The thing latched on in the middle of the night and woke me up. I have no idea what it looked like, but here’s an artist’s rendition:


Yes, I’ll admit that I’m not 100% certain there’s spiders out there who have flames on their abdomen, but you can be damn sure that if there are you don’t want to be bitten by one.

Obviously other things have happened since getting here. For instance, we’ve tried to get a home. That’s pretty much the end of the list of things we’ve done: I got bitten on the neck by a spider, and we’ve tried to find a place to live. Do you have any idea what it’s like trying to find a place near the University right when school’s coming back into session? Not fun. All the trekking around the city does give you time to make some observations though. Here’s some for your perusal:

Weather: Sydney is hot and muggy. It is not dry. All of the locals claim that this summer is different than the rest, but in actual fact it’s sunny during the day, then there’s a monsoon at 6pm. And I’m not sure that this year is actually an anomoly. Everyone we’ve spoken to who isn’t originally from Sydney agrees that it rains here way more than the locals claim. So it’s damp and hot and pretty much perfect Paul sweating weather. That said it’s fantastic when the sun is out. Eat it, northern hemisphere.

Walking: We’ve walked over 50km around town in 5 days, including 17.5km in one day. That’s what happens when you’re suddenly poor, need to find a house, and have no knowledge of the area you’re in. I’ll also refer you to my point above about sweating and note that I don’t have access to laundry services. Fortunately I brought every item of dry-fit I own, however I’ll probably have to burn them before the week is out.

Lesbians: This is purely a commentary, so don't get your knickers in a twist people. I couldn’t care less how your brain is wired for humping. But apparently the Newtown region in Sydney has more lesbians per-capita than anywhere else in the world and wow can I believe it. Not the place to open a salon. Just sayin’.

My phone: This steaming hunk of kangaroo turd is my new phone:


Look, I’m not a diva or anything but I had an iPhone. Now I have to use this echoing soup can to talk to people? It makes me sound like T-Pain.

Fridges: Rental units don’t come with fridges! What the hell! People lug their fridge around to every place they live and just cross their fingers that it fits the new apartment, I have no idea why this is the case. I can’t even hazard a guess. I am bewildered.


Our Bags: It’s probably about time for me to harken back to my first post in this series and explain why my hands were shaking. Well, it’s not the spider bite. It’s not the yard sale, the car exportation, the flight, or all the walking. No, it’s a completely avoidable thing: Our bags. You see, Erika and I decided that we were going to get bags that fit our full allotment of space and weight for the flight. Fortunately, Samsonite sells this tidy little number:


Works great. In the photo. You want the reality of what travelling with this bag is?
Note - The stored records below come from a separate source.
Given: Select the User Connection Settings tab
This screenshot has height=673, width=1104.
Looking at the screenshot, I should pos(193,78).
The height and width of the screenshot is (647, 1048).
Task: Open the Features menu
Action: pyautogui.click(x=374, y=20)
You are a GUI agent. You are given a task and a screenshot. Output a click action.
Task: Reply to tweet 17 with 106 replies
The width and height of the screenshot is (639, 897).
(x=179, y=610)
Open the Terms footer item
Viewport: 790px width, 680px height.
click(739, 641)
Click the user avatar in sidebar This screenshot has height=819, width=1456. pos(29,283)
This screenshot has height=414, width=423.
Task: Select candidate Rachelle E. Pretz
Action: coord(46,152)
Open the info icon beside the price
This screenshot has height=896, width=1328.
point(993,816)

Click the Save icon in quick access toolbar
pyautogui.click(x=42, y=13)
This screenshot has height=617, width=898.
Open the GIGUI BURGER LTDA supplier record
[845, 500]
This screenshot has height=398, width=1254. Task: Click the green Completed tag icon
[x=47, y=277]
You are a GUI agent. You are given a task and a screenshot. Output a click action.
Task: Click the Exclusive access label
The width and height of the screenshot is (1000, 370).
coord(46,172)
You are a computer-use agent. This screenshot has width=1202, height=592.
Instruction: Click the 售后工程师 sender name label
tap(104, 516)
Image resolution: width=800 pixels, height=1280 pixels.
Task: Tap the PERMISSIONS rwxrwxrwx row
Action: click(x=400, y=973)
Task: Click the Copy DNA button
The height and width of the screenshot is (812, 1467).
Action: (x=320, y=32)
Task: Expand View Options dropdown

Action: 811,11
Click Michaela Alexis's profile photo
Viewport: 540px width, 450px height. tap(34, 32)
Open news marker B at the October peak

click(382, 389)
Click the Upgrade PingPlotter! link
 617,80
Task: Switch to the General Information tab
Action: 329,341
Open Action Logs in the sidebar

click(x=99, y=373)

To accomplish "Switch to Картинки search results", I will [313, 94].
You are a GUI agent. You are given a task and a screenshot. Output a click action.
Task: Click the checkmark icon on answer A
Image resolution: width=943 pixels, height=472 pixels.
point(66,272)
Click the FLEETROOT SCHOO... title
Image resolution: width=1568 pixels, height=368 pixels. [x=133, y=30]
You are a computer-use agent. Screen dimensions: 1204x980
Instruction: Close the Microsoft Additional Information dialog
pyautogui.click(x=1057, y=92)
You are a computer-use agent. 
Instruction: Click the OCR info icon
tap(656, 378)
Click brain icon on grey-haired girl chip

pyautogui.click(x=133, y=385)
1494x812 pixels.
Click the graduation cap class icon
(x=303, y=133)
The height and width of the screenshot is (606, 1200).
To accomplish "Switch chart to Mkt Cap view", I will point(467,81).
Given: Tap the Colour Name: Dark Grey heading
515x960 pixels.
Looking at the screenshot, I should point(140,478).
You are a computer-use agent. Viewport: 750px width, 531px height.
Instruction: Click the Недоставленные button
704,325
Well here you have it:


Every time I dive into the thing it’s an expletive soaked tirade. By the way, we’re currently staying in the catholic dorm on campus. I want fresh socks and inside of ten minutes I’ve taken the auditory virginity of half the girls in the hallway. I cannot stress how much I hate this bag. And if the pure use of it wasn’t bad enough, try carrying the thing. Look at the photo one more time… there is no shoulder strap. These things hold 25kg of luggage each and you have to drag the bloody bag around by the handles. The best part is that my back is so bad that I can’t carry just one. If I try to it off-balances me and wrenches my spine 6 inches to the right, so instead I’m stuck carrying 110 lbs. of clothes and anger every time we change locations. This was particularly delightful when we moved to our current home, given that the pedestrian entrance is 250 meters from the front door! I finally settled on looping my forearms through the handles and basically running until I couldn’t carry them any further, then stopping and trying not to cry. It was the best.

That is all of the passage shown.